* **Task to complete**: Without changing a single word, write out every entry.
==== Provided records
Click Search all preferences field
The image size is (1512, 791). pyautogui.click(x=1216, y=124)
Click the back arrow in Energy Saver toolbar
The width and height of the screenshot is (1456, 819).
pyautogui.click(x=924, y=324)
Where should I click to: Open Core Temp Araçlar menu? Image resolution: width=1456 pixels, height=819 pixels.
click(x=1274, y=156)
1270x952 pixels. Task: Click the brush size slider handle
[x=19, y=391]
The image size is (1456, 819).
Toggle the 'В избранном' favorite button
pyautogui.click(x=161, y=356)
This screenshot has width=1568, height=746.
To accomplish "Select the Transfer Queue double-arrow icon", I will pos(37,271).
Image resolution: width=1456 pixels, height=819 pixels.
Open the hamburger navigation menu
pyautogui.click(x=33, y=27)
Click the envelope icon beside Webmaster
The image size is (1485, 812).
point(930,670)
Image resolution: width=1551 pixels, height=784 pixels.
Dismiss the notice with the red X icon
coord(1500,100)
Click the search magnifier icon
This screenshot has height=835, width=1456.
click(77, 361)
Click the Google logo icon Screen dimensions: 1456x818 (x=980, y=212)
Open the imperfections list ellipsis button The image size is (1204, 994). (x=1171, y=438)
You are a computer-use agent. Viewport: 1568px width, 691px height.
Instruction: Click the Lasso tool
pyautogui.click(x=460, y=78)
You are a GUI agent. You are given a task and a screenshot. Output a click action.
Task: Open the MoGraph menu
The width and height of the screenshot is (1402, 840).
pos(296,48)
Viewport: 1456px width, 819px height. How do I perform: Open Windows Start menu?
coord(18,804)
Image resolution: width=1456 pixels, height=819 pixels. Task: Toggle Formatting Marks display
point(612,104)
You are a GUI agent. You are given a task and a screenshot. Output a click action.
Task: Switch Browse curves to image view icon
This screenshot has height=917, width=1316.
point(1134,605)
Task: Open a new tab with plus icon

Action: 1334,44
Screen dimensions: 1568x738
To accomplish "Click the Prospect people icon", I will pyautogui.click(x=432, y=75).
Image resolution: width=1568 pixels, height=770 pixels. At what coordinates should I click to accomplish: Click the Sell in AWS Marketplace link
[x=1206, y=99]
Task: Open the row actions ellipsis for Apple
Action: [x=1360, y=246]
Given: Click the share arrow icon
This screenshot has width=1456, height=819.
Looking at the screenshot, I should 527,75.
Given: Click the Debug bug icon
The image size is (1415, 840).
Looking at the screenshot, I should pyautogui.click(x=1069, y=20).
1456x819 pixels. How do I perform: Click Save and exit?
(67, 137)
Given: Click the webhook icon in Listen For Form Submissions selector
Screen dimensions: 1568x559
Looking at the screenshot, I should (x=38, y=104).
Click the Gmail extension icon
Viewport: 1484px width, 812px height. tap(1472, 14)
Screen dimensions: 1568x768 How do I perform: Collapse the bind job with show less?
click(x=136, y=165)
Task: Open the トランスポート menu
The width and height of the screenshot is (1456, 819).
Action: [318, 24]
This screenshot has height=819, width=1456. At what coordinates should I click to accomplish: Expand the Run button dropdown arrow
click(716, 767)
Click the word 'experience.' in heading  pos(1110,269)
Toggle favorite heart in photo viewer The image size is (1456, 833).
========
* **Completed exercise**:
Click Search all preferences field
The image size is (1512, 791). pyautogui.click(x=1216, y=124)
Click the back arrow in Energy Saver toolbar
The width and height of the screenshot is (1456, 819).
pyautogui.click(x=924, y=324)
Where should I click to: Open Core Temp Araçlar menu? Image resolution: width=1456 pixels, height=819 pixels.
click(x=1274, y=156)
1270x952 pixels. Task: Click the brush size slider handle
[x=19, y=391]
The image size is (1456, 819).
Toggle the 'В избранном' favorite button
pyautogui.click(x=161, y=356)
This screenshot has width=1568, height=746.
To accomplish "Select the Transfer Queue double-arrow icon", I will pos(37,271).
Image resolution: width=1456 pixels, height=819 pixels.
Open the hamburger navigation menu
pyautogui.click(x=33, y=27)
Click the envelope icon beside Webmaster
The image size is (1485, 812).
point(930,670)
Image resolution: width=1551 pixels, height=784 pixels.
Dismiss the notice with the red X icon
coord(1500,100)
Click the search magnifier icon
This screenshot has height=835, width=1456.
click(77, 361)
Click the Google logo icon Screen dimensions: 1456x818 (x=980, y=212)
Open the imperfections list ellipsis button The image size is (1204, 994). (x=1171, y=438)
You are a computer-use agent. Viewport: 1568px width, 691px height.
Instruction: Click the Lasso tool
pyautogui.click(x=460, y=78)
You are a GUI agent. You are given a task and a screenshot. Output a click action.
Task: Open the MoGraph menu
The width and height of the screenshot is (1402, 840).
pos(296,48)
Viewport: 1456px width, 819px height. How do I perform: Open Windows Start menu?
coord(18,804)
Image resolution: width=1456 pixels, height=819 pixels. Task: Toggle Formatting Marks display
point(612,104)
You are a GUI agent. You are given a task and a screenshot. Output a click action.
Task: Switch Browse curves to image view icon
This screenshot has height=917, width=1316.
point(1134,605)
Task: Open a new tab with plus icon

Action: 1334,44
Screen dimensions: 1568x738
To accomplish "Click the Prospect people icon", I will pyautogui.click(x=432, y=75).
Image resolution: width=1568 pixels, height=770 pixels. At what coordinates should I click to accomplish: Click the Sell in AWS Marketplace link
[x=1206, y=99]
Task: Open the row actions ellipsis for Apple
Action: [x=1360, y=246]
Given: Click the share arrow icon
This screenshot has width=1456, height=819.
Looking at the screenshot, I should 527,75.
Given: Click the Debug bug icon
The image size is (1415, 840).
Looking at the screenshot, I should pyautogui.click(x=1069, y=20).
1456x819 pixels. How do I perform: Click Save and exit?
(67, 137)
Given: Click the webhook icon in Listen For Form Submissions selector
Screen dimensions: 1568x559
Looking at the screenshot, I should (x=38, y=104).
Click the Gmail extension icon
Viewport: 1484px width, 812px height. tap(1472, 14)
Screen dimensions: 1568x768 How do I perform: Collapse the bind job with show less?
click(x=136, y=165)
Task: Open the トランスポート menu
The width and height of the screenshot is (1456, 819).
Action: [318, 24]
This screenshot has height=819, width=1456. At what coordinates should I click to accomplish: Expand the Run button dropdown arrow
click(716, 767)
Click the word 'experience.' in heading  pos(1110,269)
Toggle favorite heart in photo viewer The image size is (1456, 833).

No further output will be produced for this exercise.